Sounds great! What's the downsides?
Here's the list:
- Like most VPNs, Tailscale configures it's own network interface, this both an upside and downside. If you're in Linux and want to use a firewall against Tailscale you need to set it up specifically against this interface using i.e UFW (uncomplicated firewall). This can also be an advantage, since you will have full control over the traffic that goes through Tailscale.
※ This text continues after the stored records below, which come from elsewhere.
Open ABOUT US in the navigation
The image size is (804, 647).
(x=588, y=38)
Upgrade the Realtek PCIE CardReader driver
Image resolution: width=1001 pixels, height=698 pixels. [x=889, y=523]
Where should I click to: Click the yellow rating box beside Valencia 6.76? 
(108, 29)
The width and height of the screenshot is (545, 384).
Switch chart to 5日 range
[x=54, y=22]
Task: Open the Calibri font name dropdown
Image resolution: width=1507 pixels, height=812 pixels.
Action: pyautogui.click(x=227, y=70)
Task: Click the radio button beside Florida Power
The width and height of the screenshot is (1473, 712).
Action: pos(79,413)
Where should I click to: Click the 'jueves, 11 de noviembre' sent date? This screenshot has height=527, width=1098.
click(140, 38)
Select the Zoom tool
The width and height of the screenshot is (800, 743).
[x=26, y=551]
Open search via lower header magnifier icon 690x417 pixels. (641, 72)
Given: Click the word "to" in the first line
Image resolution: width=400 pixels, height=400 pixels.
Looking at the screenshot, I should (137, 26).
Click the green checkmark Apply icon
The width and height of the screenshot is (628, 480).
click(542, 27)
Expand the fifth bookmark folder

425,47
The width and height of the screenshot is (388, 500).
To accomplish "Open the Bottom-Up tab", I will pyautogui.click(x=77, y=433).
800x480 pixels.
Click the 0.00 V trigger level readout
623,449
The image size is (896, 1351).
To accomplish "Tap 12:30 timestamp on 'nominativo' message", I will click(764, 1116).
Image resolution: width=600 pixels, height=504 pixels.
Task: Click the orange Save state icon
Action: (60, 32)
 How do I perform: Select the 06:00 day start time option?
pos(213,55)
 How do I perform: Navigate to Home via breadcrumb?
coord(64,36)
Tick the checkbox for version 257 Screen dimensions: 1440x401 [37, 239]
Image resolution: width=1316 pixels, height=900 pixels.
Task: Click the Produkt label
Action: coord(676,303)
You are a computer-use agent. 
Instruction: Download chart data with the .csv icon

- The Windows version is currently in beta, I use this version daily to connect to an exit node but I sometimes struggle with the wifi driver crashing and having to restart the OS. This happens however so infrequently that it's not a big issue. I don't envy the people that has to develop the Windows version of Tailscale, Windows is notoriously messy when it comes to programmatically managing networking and timers. Since Tailscale also directly manages your network, it requires you to disconnect through their software on Windows. If you shut down tailscale, you might still be connected to your exit node through Wireguard.
- Tailscale is commercial software, they however offer a personal free plan which covers most use cases. If you don't like their plans, you can always host Headscale yourself, I'm a self-hoster but I have found just using Tailscale out of the box the easiest and fastest. Especially when using Tailscale for Windows.
- Since your instance isn't exposed to the internet, you won't be able to use public webhooks like you can with Nabu Casa. Webhooks are nice to use if you want to use an API which doesn't have an intergration against Home Assistant.
That's it! A short introduction to mesh networks with Wireguard and Tailscale.